Amazon Neptune basic operational guidelines - Amazon Neptune

Amazon Neptune basic operational guidelines

The following are basic operational guidelines that you should follow when working with Neptune.

  • Understand Neptune DB instances so that you can size them appropriately for your performance and use-case requirements. See Amazon Neptune DB Clusters and Instances.

  • Monitor your CPU and memory usage. This helps you know when to migrate to a DB instance class with greater CPU or memory capacity to achieve the query performance that you require. You can set up Amazon CloudWatch to notify you when usage patterns change or when you approach the capacity of your deployment. Doing so can help you maintain system performance and availability. See Monitoring instances and Monitoring Neptune for details.

    Because Neptune has its own memory manager, it is normal to see relatively low memory usage even when CPU usage is high. Encountering out-of-memory exceptions when executing queries is the best indicator that you need to increase freeable memory.

  • Enable automatic backups and set the backup window to occur at a convenient time.

  • Test failover for your DB instance to understand how long the process takes for your use case. It also helps ensure that the application that accesses your DB instance can automatically connect to the new DB instance after failover.

  • If possible, run your client and Neptune cluster in the same region and VPC, because cross-region connections with VPC peering can introduce delays in query response times. For single-digit millisecond query responses, it is necessary to keep the client and the Neptune cluster in the same region and VPC.

  • When you create a read-replica instance, it should be at least as large as the primary writer instance. This helps keep replication lag in check, and avoids replica restarts. See Avoid different instance classes in a cluster.

  • Before upgrading to a new major engine version, be sure to test your application on it before you upgrade. You can do this by cloning your DB cluster so that the clone cluster runs the new engine version, and then test your application on the clone.

  • To facilitate failovers, all instances should ideally be the same size.

Amazon Neptune security best practices

Use AWS Identity and Access Management (IAM) accounts to control access to Neptune API actions. Control actions that create, modify, or delete Neptune resources (such as DB instances, security groups, option groups, or parameter groups), and actions that perform common administrative actions (such as backing up and restoring DB instances).

  • Use temporary rather than persistent credentials whenever possible.

  • Assign an individual IAM account to each person who manages Amazon Relational Database Service (Amazon RDS) resources. Never use AWS account root users to manage Neptune resources. Create an IAM user for everyone, including yourself.

  • Grant each user the minimum set of permissions required to perform their duties.

  • Use IAM groups to effectively manage permissions for multiple users.

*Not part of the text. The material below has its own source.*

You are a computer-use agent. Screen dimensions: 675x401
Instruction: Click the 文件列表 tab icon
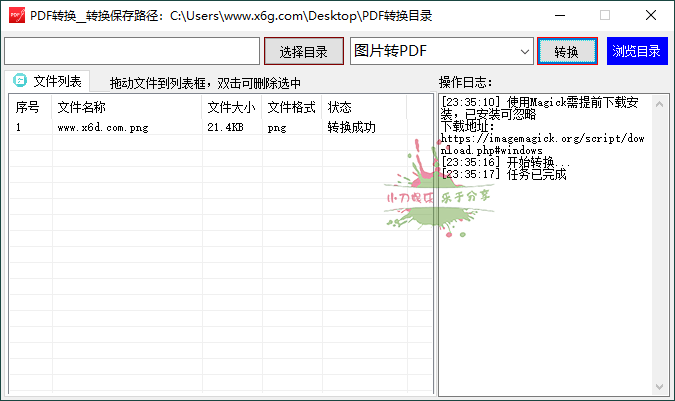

  • Rotate your IAM credentials regularly.

For more information about using IAM to access Neptune resources, see Security in Amazon Neptune. For general information about working with IAM, see AWS Identity and Access Management and IAM Best Practices in the IAM User Guide.

Avoid different instance classes in a cluster

When your DB cluster contains instances of different classes, problems can occur over time. The most common problem is that a small reader instance can get into a cycle of repeated restarts because of replication lag. If a reader node has a weaker DB instance class configuration than that of a writer DB instance, the volume of changes can be too big for the reader to catch up.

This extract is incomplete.